Positive results from RM Assessment’s live-stream experiment: using AI to translate test items during the Cambridge Assessment Network conference

Lisa Holloway

Gwyneth Toolan’s live workshop on April 17th, 2024, examined the differences between AI translation and HI (human intelligence) translation.

Gwyneth set out to prove that:

AI is not yet ready to automatically translate test items without robust user testing and human checks

In a post pandemic world and AI obsessed landscape, she set out to explore how we might make test items multilingual, in order to expand access to a global candidature while retaining test validity. However, Gwyneth believed that different tools would offer different outcomes, which was a threat to validity​, and also that human involvement would be needed to ensure cultural sensitivity to avoid offence and certify accuracy.
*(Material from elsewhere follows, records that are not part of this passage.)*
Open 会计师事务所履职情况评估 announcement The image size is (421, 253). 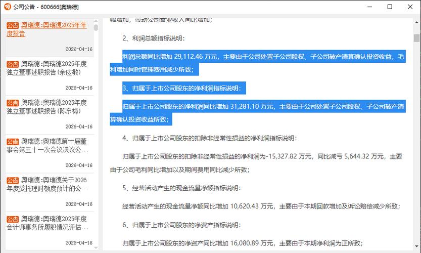48,223
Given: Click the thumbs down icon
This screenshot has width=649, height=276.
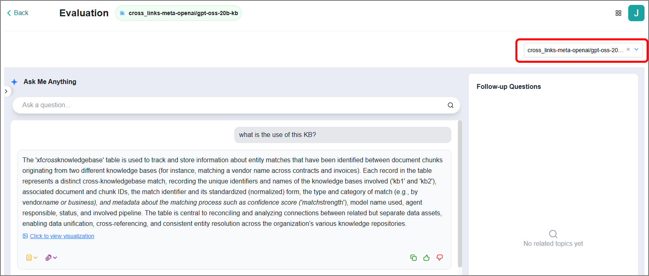Looking at the screenshot, I should (440, 258).
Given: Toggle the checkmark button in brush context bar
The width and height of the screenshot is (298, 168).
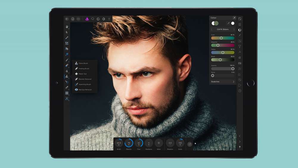Looking at the screenshot, I should click(190, 144).
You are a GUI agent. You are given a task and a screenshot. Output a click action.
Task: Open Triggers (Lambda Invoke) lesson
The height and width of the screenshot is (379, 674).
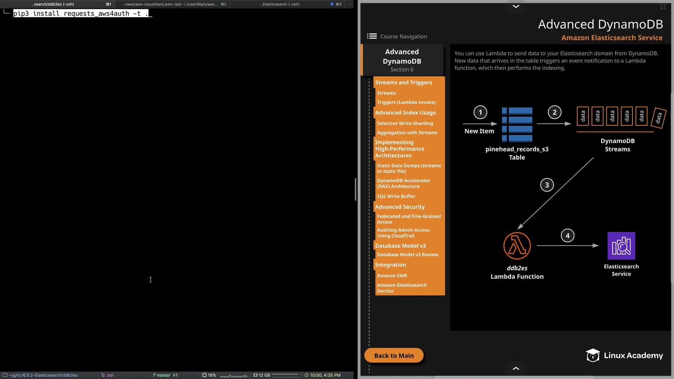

To find out more about how language translation is used within RM Assessment’s digital products, please visit our previous blog.

Cambridge University Press and Assessment Network Conference_MATTHEW POWER PHOTOGRAPHY262 1

Cambridge University Press and Assessment Network Conference-MATTHEW POWER PHOTOGRAPHY

The session was full, so some delegates had to be turned away. At the beginning of the hands-on workshop, Gwyneth divided the subjects into 4 groups - translating English into Portuguese, German, Greek or Spanish. Each had a human translator, and the rest of the group had access to 3 free AI tools, as shown in the slide below:

Session Divisions

Copyright RM plc

Firstly, the groups uncovered flaws in some of the free AI tools. There were also some interesting observations about the validity of even attempting to turn English based assessments into assessments to be taken in additional languages, which wasn’t a surprise.

From this they were able to discuss the different profile global languages have on the world’s stage, rendering them fundamentally unequal. For example, using AI to translate French is a very different job to using AI to translate Zulu or Igbo or Icelandic. There were issues with consistency and context using AI. Everyone in the experiment could see how a human would need to be involved in any form of translation to ensure the process is robustly tested and validated. Again, this wasn’t a surprise.

As learner experience is at the heart of the assessment, the linguists agreed that using AI tools would mean this would be very poor.

A successful failure achieved

At the end of the experiment, it was acknowledged that Gwyneth and the 4 groups had proven the hypothesis:

AI is not yet ready to automatically translate test items without robust user testing and human checks

“To successfully fail is a technologist’s dream! What I hoped we would do in my workshop, was successfully fail, but all within a 30-minute session! This is seen as an agile approach where you run rudimentary tests as your starting point in order to validate assumptions really early on.” 

Gwyneth Toolan, Innovation Product Manager, RM Assessment

 

What recommendations did the workshop participants make?

Participants were keen to look at LLMs (large language models) instead of translation tools and were keen to view such tools as assistive technology with scope to produce unique adaptive items. The human marking of any such unique items is a question which would need a lot more interrogation, of course.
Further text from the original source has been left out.